Quietly slotted into Wednesday's headline-grabbing childcare and paid parental leave bill were some big changes to welfare payments for young people. While most of the coverage focused on the much-heralded extension of government-provided PPL and cheaper childcare, snuck inside the bill was a plan to make young people wait four weeks before they can access Centrelink payments, and moving people aged 22-24 from the Newstart payment to the cheaper Youth Allowance, which pays $91 less each fortnight.

Well, the changes seem dead in the water just a day after they were announced, with Labor, the Greens and most of the Senate crossbench declaring they would not support the plan. Currently, unemployed young people have to wait just one week before they can start getting Centrelink payments, but the government wanted to extend that to a month.

After outrage from youth and social services agencies, the political opposition to the bill was revealed on Thursday. Labor, the Greens and the three Nick Xenophon Team senators have confirmed they would vote against the childcare bill, thereby condemning the changes to welfare payments to defeat also.

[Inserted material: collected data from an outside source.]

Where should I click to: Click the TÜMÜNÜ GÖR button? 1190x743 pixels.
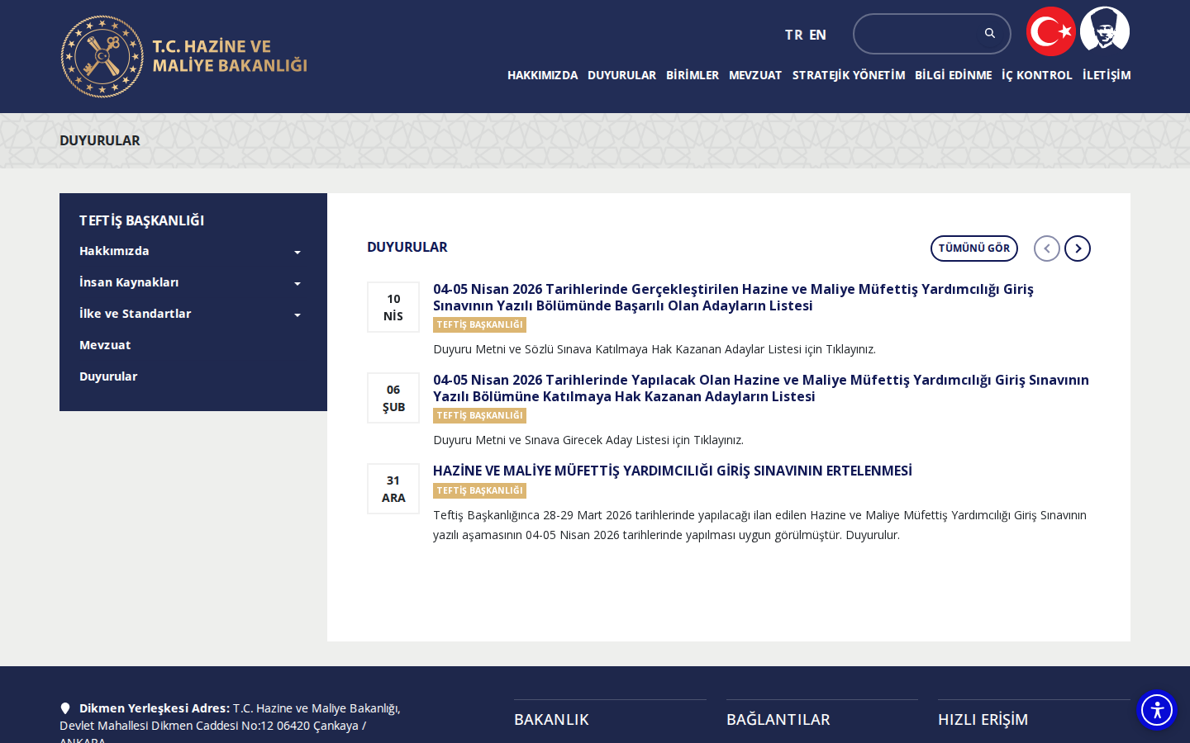point(974,248)
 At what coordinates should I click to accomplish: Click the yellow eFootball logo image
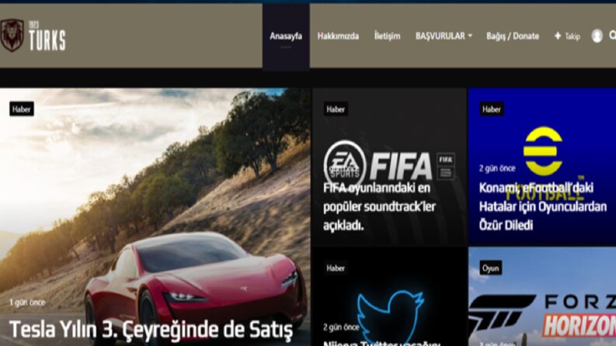click(543, 151)
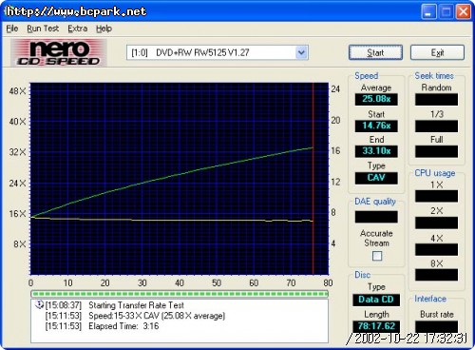Open the Run Test menu
The image size is (475, 350).
(43, 29)
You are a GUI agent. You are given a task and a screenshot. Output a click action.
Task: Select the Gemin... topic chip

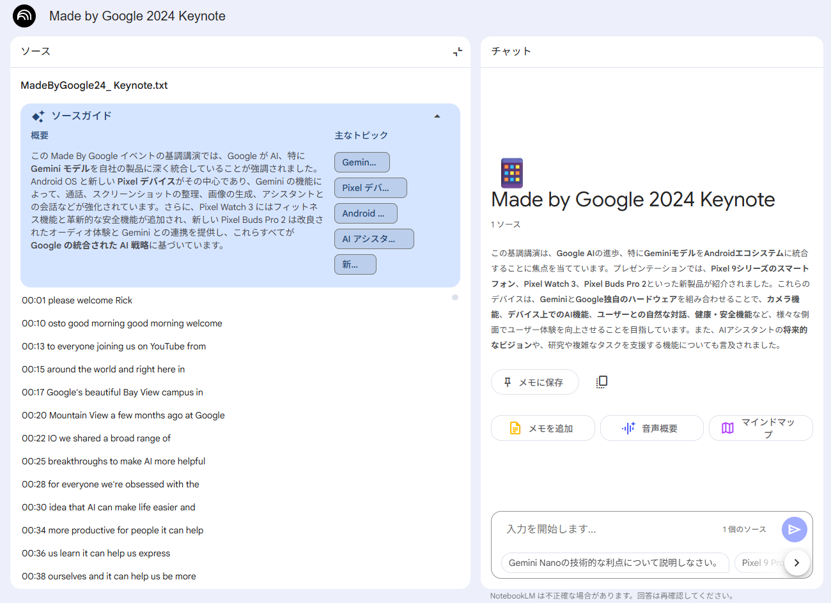tap(362, 162)
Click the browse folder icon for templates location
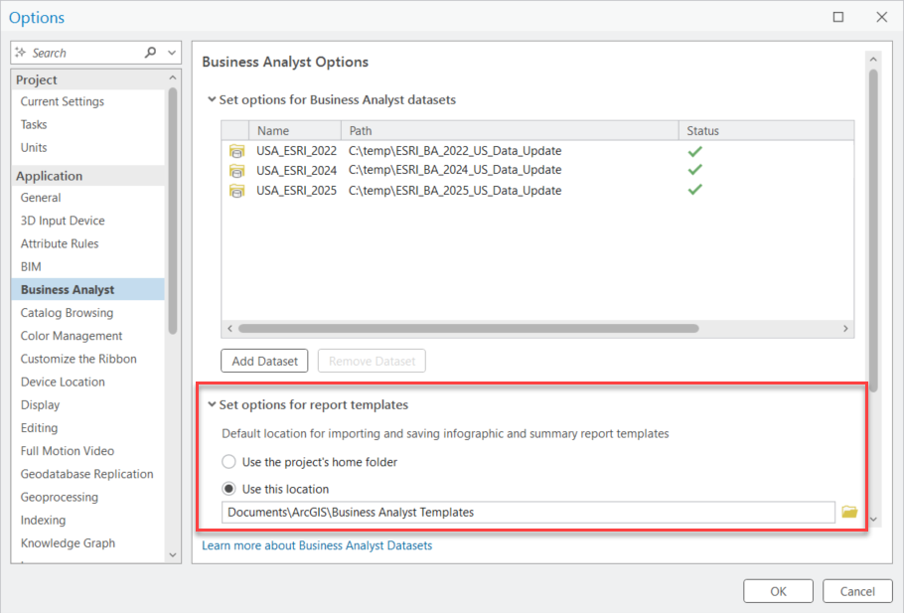904x613 pixels. pos(849,512)
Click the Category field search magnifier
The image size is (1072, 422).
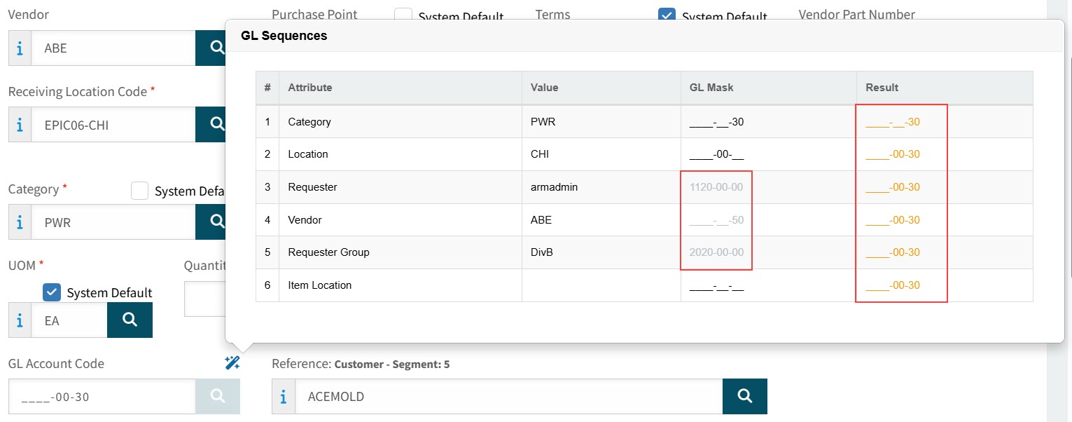pyautogui.click(x=214, y=222)
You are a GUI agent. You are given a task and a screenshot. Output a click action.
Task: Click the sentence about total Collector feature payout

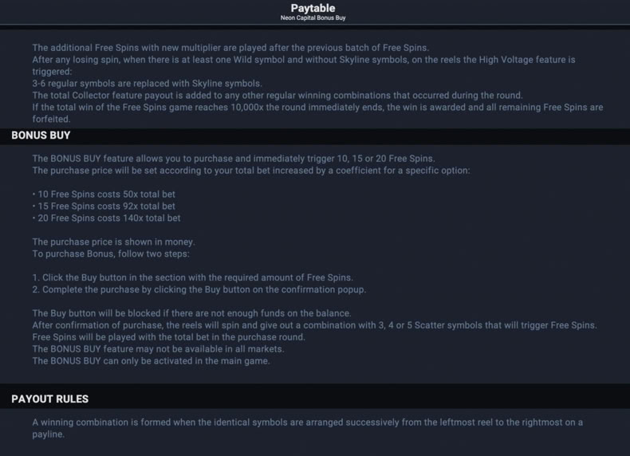click(278, 96)
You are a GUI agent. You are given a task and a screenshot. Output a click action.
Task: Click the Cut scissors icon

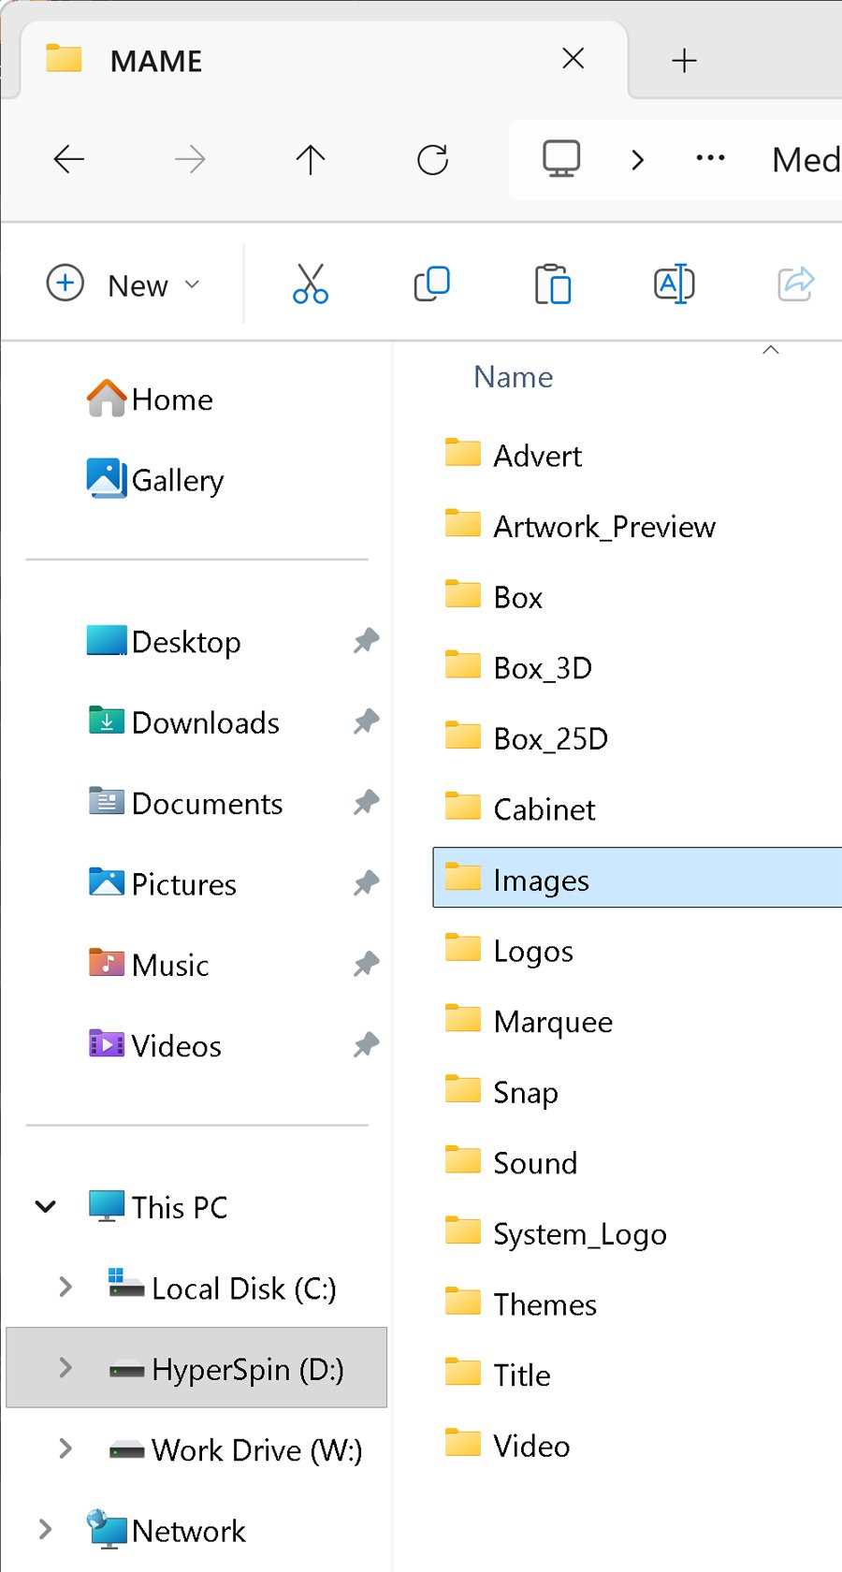[x=310, y=284]
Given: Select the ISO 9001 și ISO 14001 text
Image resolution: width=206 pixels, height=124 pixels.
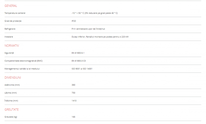Looking at the screenshot, I should [x=82, y=69].
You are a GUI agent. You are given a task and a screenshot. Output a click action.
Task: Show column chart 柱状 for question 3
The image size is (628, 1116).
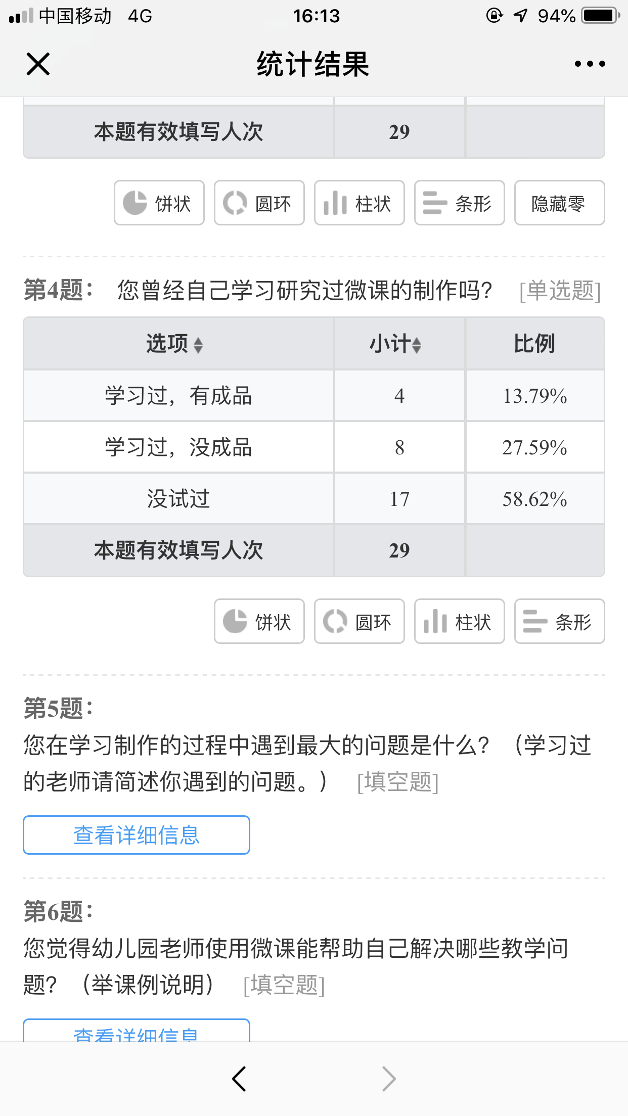coord(360,203)
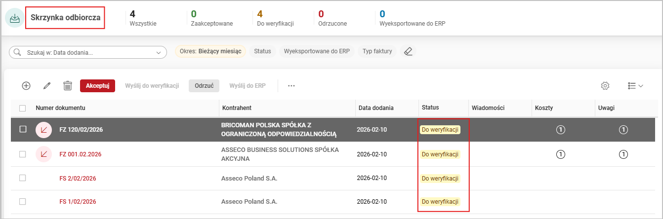Click the trash delete icon
This screenshot has height=219, width=663.
[x=68, y=86]
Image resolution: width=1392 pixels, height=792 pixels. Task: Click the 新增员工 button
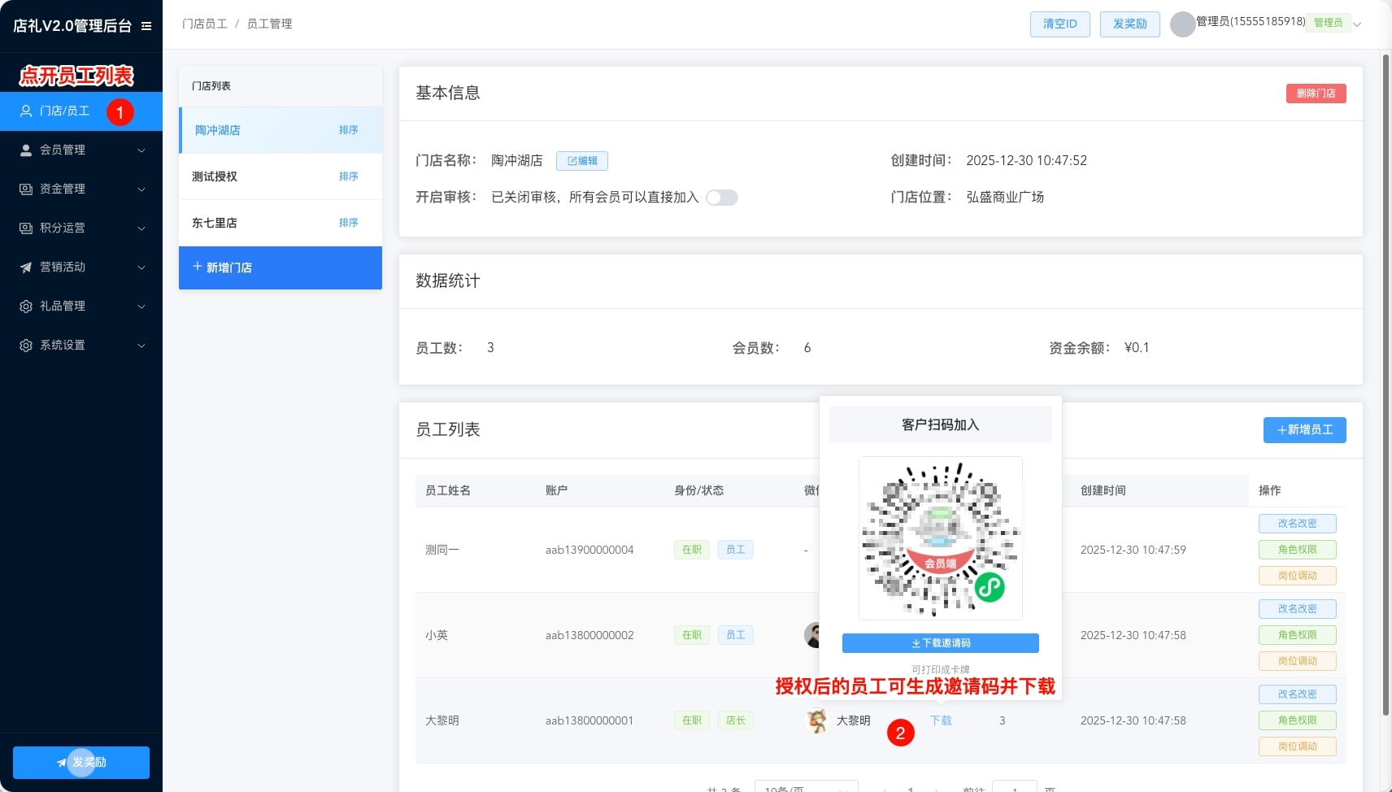click(1304, 430)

"We are concerned the new Bill also includes unfair measures previously and repeatedly rejected by Federal Parliament and the broader community, such as making young people who become unemployed wait five weeks to receive income support," said the Australian Council of Social Service in a statement.

"This measure will not create jobs and merely punishes people who lose one."

The Foundation for Young Australians also savaged the idea.

"Permanent work is proving elusive for young people in particular: there are now more part-time and casual than full-time young workers. Underemployment has increased by from 4.7 percent to 17.5 percent since 1985. That's an increase of 270 percent. So even though young people want to work more they can't," FYA CEO Jan Owen said.

"To turn the growing risks into opportunities, young people need to be placed at the centre of the national policy discussion. We need to be asking how can help young people not only survive but thrive in the future -- not make short term cuts to the benefits which help them get by in the interim."

The Senate is currently in an odd position, with senators Rod Culleton and Bob Day missing due to legal challenges over their eligibility to serve in the parliament. Government senator Cory Bernardi also controversially resigned from the Liberal Party to become an independent on Tuesday. The government needs 39 votes to pass legislation in the Senate, and with 29 seats to their name, they need 10 of the crossbench to get laws through.

Labor and the Greens oppose the measures. That means they need all 10 of the current sitting crossbenchers to get it over the line. Nick Xenophon and his two NXT colleagues will vote against it, the South Australian said on Thursday, while Jacqui Lambie is also planning to oppose. Unless some drastic changes are made to the bill, or some other sweeteners are added to win some votes, that's game over.

Such a waiting period was previously raised in 2015, but was voted down in the Senate after outcry, with opponents claiming it would force unemployed young people to live in poverty. After Wednesday's changes were revealed, Labor and the Greens were quick to criticise.

"The Coalition's harsh plan to make young jobseekers wait five (sic) weeks for Newstart combined with their plan to change the eligibility age for Newstart will make life harder for young Australians," said Labor's shadow minister for social services Jenny Macklin.

"Malcolm Turnbull's doesn't have a plan to help families his only plan is to rip billions from household budgets across Australia."

Greens senator Rachel Siewert also lashed the idea.

"The Government has painted this legislation as a compromise to get the childcare package through the Senate but it is just a shopping list of the nasty social safety net measures that they have not been able to get through the senate in the past. It is an attack on families, young people and the aged," she said in a statement.

"This Omnicuts bill has four week wait to access the Newstart or youth allowance if you're a young unemployed person. The Government has been trying to keep young people off income support since Tony Abbott's appalling 2014 budget."